The reason is that sexual fusion of two germ cells into a composite zygote cell is complicated. This is why there's the female egg / male sperm asymmetry in sexual reproduction: it's simpler to combine the complicated egg with minimalist sperm and get a working hybrid than it would be to hybridize two germ cells as complicated as eggs, with all their cellular organelles. Trying to hybridize three germ cells of any configuration and get something that works would be nightmarishly complicated. An evolutionary path to such a complicated scheme would be much more elaborate than the path that led to two sexes, and it's hard to identify any advantage of three sexes over two that could provide selection pressures to drive evolution along such a path. Three or more sexes really are troublesome.

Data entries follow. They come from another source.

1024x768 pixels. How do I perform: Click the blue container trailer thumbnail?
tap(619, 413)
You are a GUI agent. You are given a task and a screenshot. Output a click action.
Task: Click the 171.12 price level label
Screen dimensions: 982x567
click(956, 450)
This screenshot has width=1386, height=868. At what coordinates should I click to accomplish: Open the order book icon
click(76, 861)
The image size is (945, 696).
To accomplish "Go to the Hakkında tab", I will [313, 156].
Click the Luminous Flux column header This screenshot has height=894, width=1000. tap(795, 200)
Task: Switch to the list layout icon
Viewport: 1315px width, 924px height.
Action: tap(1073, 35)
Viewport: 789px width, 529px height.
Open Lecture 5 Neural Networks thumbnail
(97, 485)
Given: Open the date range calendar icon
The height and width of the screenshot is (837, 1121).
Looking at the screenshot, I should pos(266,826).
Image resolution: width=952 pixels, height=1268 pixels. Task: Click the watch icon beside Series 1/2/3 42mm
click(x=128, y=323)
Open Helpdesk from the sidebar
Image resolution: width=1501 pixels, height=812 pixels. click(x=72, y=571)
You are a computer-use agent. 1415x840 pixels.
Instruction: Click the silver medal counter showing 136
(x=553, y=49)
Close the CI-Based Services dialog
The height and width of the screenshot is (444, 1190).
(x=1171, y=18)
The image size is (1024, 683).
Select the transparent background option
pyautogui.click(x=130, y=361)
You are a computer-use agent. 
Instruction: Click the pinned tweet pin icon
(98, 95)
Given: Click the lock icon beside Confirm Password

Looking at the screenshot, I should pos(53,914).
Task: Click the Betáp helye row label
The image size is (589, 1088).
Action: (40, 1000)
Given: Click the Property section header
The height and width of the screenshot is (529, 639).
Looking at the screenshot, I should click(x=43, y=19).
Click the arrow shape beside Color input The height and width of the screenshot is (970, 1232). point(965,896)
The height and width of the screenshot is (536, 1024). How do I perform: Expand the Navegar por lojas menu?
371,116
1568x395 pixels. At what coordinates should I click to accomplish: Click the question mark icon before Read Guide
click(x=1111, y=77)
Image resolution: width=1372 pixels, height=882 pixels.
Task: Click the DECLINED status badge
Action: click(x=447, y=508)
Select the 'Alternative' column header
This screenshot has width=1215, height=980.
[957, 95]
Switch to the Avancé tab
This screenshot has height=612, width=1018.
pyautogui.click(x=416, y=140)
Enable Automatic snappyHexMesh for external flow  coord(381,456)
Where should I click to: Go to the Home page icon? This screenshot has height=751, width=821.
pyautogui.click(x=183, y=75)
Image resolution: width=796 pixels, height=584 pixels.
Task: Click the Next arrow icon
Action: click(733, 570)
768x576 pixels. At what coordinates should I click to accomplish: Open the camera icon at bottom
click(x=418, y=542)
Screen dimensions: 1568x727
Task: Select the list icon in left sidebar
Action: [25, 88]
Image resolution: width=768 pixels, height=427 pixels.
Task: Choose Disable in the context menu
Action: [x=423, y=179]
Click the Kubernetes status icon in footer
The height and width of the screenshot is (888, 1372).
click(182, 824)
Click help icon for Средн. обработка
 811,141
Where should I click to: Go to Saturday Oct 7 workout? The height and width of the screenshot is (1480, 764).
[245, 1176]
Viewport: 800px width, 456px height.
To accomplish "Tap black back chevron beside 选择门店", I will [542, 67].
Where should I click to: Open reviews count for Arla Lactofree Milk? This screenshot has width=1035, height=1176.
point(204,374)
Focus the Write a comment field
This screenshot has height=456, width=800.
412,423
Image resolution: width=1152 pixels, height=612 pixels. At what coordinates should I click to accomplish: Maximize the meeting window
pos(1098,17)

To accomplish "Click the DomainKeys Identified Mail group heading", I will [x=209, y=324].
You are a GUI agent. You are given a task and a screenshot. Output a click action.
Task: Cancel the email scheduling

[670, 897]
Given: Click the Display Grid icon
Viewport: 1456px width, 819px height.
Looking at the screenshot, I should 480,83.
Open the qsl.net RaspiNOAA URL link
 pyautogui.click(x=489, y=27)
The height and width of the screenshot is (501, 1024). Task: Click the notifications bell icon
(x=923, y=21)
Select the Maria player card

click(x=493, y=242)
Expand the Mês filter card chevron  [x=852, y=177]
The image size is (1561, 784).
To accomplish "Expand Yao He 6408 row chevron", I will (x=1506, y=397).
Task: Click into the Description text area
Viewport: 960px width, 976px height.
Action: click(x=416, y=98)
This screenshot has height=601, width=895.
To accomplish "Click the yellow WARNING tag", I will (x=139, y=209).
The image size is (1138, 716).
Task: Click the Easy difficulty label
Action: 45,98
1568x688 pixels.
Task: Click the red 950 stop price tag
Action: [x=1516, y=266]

* Incidentally, the 50:50 gender rule has some fine print -- it actually means that the optimum level of relative investment in males versus females is 50:50. If males require as much investment as females, then the number of males matches the number of females; but in a species where males are twice as easy for a mother to produce as females, then the optimum ratio of males to females is predictably 2:1: "Two for the price of one!".
There are also some creatures that produce a few males and a large number of females -- but the brothers and sisters breed among themselves and such creatures can be seen as "virtual" asexual reproducers, clearly being descendants of sexual reproducers that "rediscovered" some of the benefits of asexual reproduction. In fact, in some species of mites, the offspring hatch inside the mother mite's body, with the male inseminating his sisters before they eat their way out of their unfortunate mother, the male then promptly dying. The female mites are "born pregnant", and on a casual inspection such a species might actually appear to be an asexual reproducer -- though in reality it has taken an astonishingly roundabout evolutionary route to get back to an ugly approximation of where its distant ancestors started from.
Another strange tale of sexual reproduction is that of the fish known as the blue-headed wrasse. Only the males are blue-headed, the females are dull-colored. They are a harem species, with one male controlling a school of females. However, as mentioned previously, some fish can change sex during their lives, and the blue-headed wrasse is one of them. If the male in control of the harem dies, the biggest female becomes a male and takes over. It's the best of both worlds: there are still males to spread around sperm, but if they can't run a harem, they get to reproduce as females.
Such tales hint at how complicated the matter of sex really is, and it must be emphasized that the discussion here is brief and glib -- not everyone agrees with the "parasitic Red Queen's race" idea, for example. There are special cases where it just doesn't seem to work, the most prominent case being the protists known as "bdelloid rotifers", all of which have been asexual reproducers for at least 85 million years, and which seem to be thriving. Sex turns out to be one of the most devious topics in evolutionary science, and it's likely to provide job security for biologists for a long time to come.